Air charter company, Hunt & Palmer has launched a new Cargo Charters venture. It will operate from the group’s head office near London Gatwick and will provide sole use charter and shared freight aircraft capacity around the world.


BAA has decided not to appeal a Supreme Court ruling that it must dispose of its airports to reduce its share of the UK market and will sell London Stansted airport. The airport, as well as being the UK’s forth-busiest for passengers, is also the country’s second-busiest airfreight hub.


Gatwick Airport says that it may need to build a second runway after an agreement not to do so expires in 2019. Owners Global Infrastructure Partners unveiled a master plan on 19 July, which warned that the airport could soon reach its maximum capacity.


Frankfurt-Hahn airport is facing insolvency, Reuters reported on 22 August. Jochen Riebel, a former local secretary of state said Hahn would use up all its cash in six months if no further finance was forthcoming.


The Royal Mail’s GLS European parcel business has signed a deal with China’s ZJS Express to provide a business-to-business service. ZJS Express provides next-day and two-day parcel services throughout China. Parcelforce Worldwide will run UK deliveries for the joint venture, which will trade as GLS Euro Business Parcel.
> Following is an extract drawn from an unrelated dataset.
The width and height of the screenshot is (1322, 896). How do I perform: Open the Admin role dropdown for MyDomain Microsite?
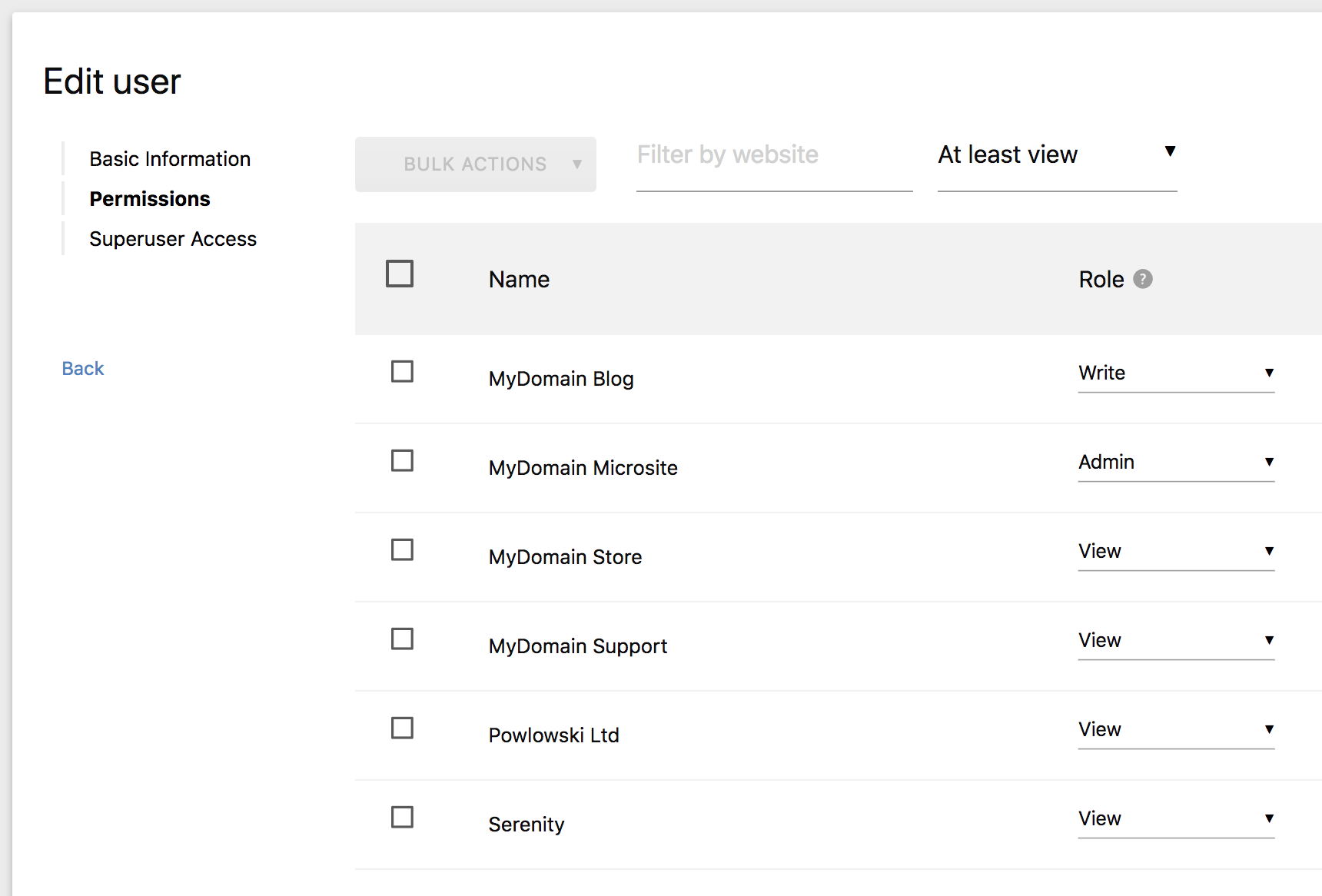coord(1176,462)
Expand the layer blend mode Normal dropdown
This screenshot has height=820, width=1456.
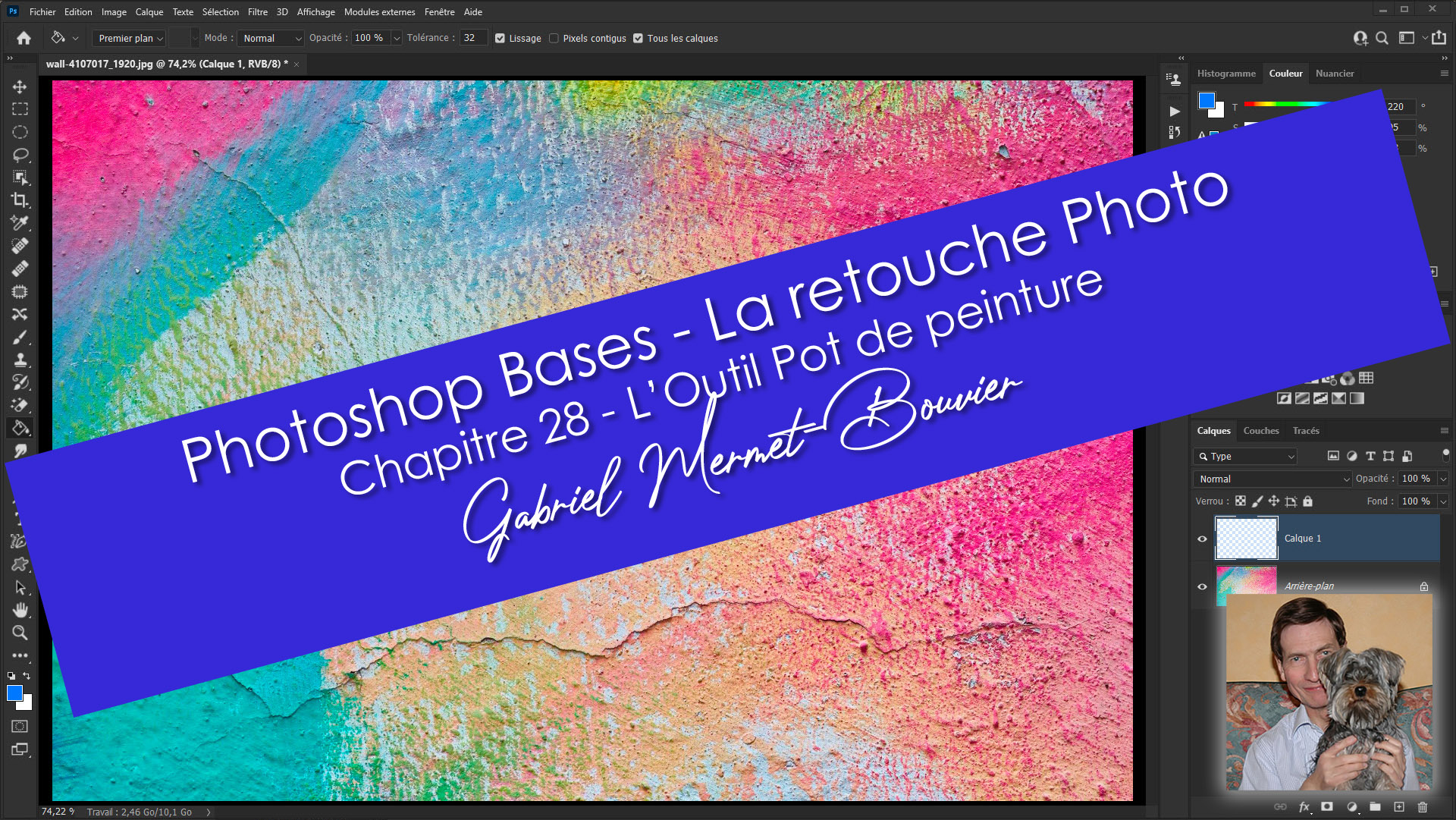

Eight Airlines, including British Airways/IAG have reached a final settlement of a US lawsuit accusing them of fixing cargo fuel surcharges between 2000 and 2006. The carriers will pay a total of $207 million, of which British Airways will pay $89.5m. This was the third round of settlements in the case, which now total $485m. The EU has already fined 11 airlines, including BA, Air France-KLM and Cargolux, $1.1 billion in 2010 for their role in the affair.


DSV Air & Sea L has expanded its ‘daily’ air freight product to include Shanghai and Beijing as well as Hong Kong and South China to the UK. The DSV Everyday service offers Priority, Classic and Economy service levels with fixed transit times of between two and seven days.


The European Commission temporarily suspended its examination of UPS’s proposed acquisition of TNT Express for a week, from 7 to 14 August, saying that certain areas required more analysis. It also set a new deadline of 20 December. As a result, UPS extended its public offer for the Dutch-based company from 31 August to 9 November. However, the two companies said they still hoped to complete the deal by the fourth quarter of 2012.


Handler John Menzies is to close its cargo operations at Birmingham, East Midlands, Glasgow and Manchester airports as part of a restructuring of its business. It will retain its operations at London Heathrow, Aberdeen and Belfast as well as operations in 20 other countries. It blamed excess capacity and a downturn in airfreight volumes.